As fallout from the Greek debt crisis weighs on the euro, Mr Rehn said he was examining whether Dublin should adopt new austerity measures, and would conclude his review within three weeks.
He was speaking after the monthly Ecofin meeting of EU finance ministers at which many participants expressed reservation about proposals from the European Commission to open member states’ outline budgets in Brussels before national parliaments.
“I’m sure that Ireland will be one of the countries in focus before we discuss fiscal consolidation in June in the Ecofin,” Mr Rehn told reporters.
Asked if this meant he would ask Minister for Finance Brian Lenihan to adopt additional austerity measures this year, he said he would be ready to respond to that question “shortly”, but must first analyse more profoundly Ireland’s fiscal balance and debt development.
“Ireland will be, of course, closely followed because of its recent debt dynamics, and we will make a comprehensive assessment – also on Ireland – in the context of the mid-term budgetary review for June in a few weeks.
“We are certainly looking to Ireland. Ireland early on took substantial measures of fiscal consolidation which helped to bring down the spreads for Ireland, but there is a constant need to stay vigilant.”
The review comes as the commission makes new efforts to tackle a big increase in public indebtedness as euro governments struggle to balance their books.
The single currency traded near its lowest in four years against the dollar amid concern that states with the highest deficits will struggle to meet EU austerity requirements.

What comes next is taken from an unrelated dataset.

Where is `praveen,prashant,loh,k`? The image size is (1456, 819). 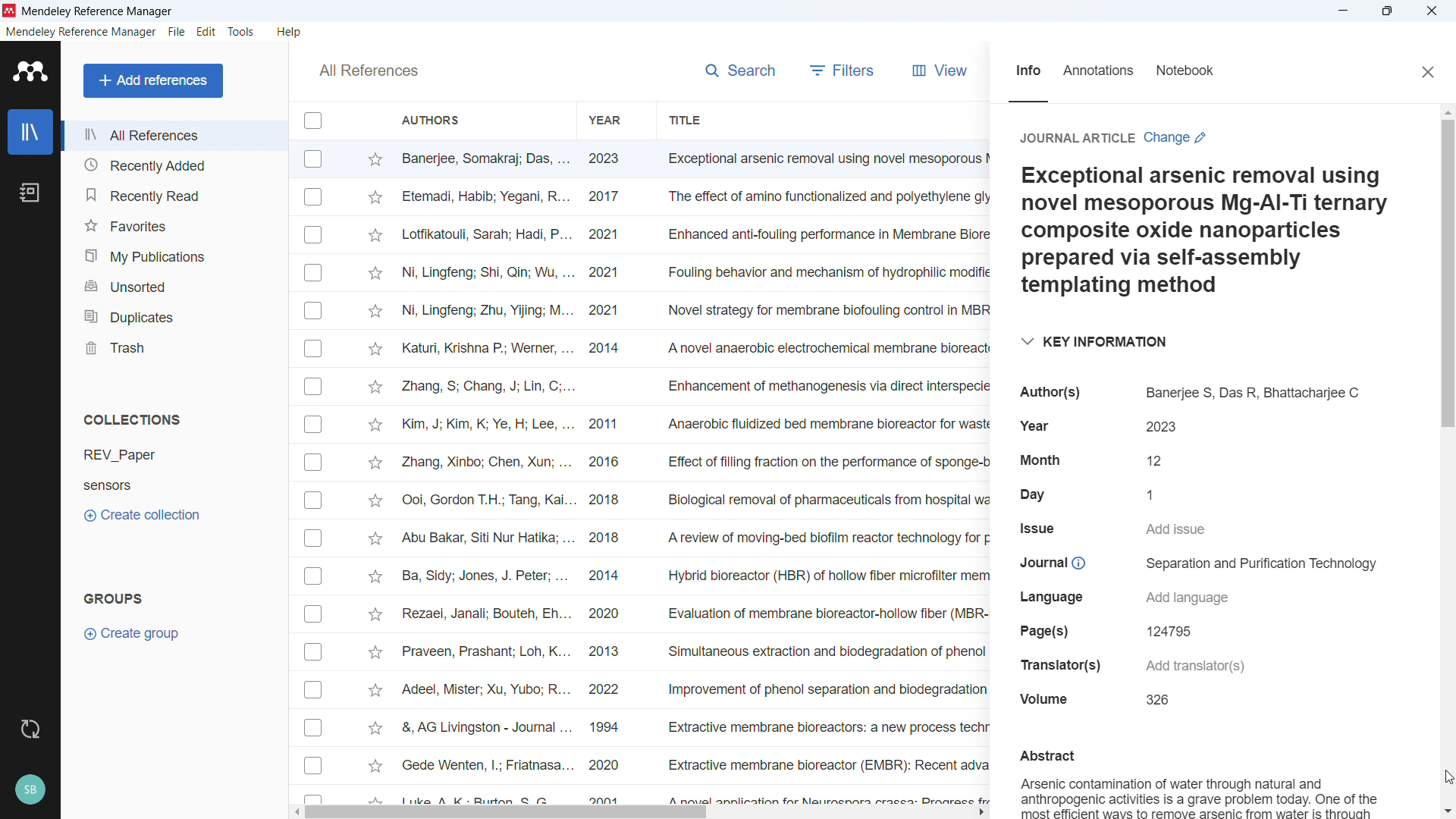
praveen,prashant,loh,k is located at coordinates (486, 653).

Against the US currency the euro fell 0.7 per cent to $1.2315 before trading at $1.2355 at noon in New York.
Mr Rehn believes the refinancing difficulties faced by Spain and Portugal in recent weeks show that fiscally-weak countries will be under escalating pressure to reduce their overall indebtedness as they borrow from private markets.
This marks a tacit shift for the commission, which previously concentrated its consolidation effort on the drive to get governments to reduce their budget deficits below the 3 per cent EU threshold.
Ireland’s debt to gross domestic-product (GDP) ratio has risen steadily as recession took hold, increasing from 25 per cent in 2007 to a forecast 77.3 per cent this year and to 87.3 per cent in 2011.
In Brussels on Friday, euro ministers will try to iron out technical and legal questions linked to the creation of the €440 billion rescue fund for distressed members of the single currency.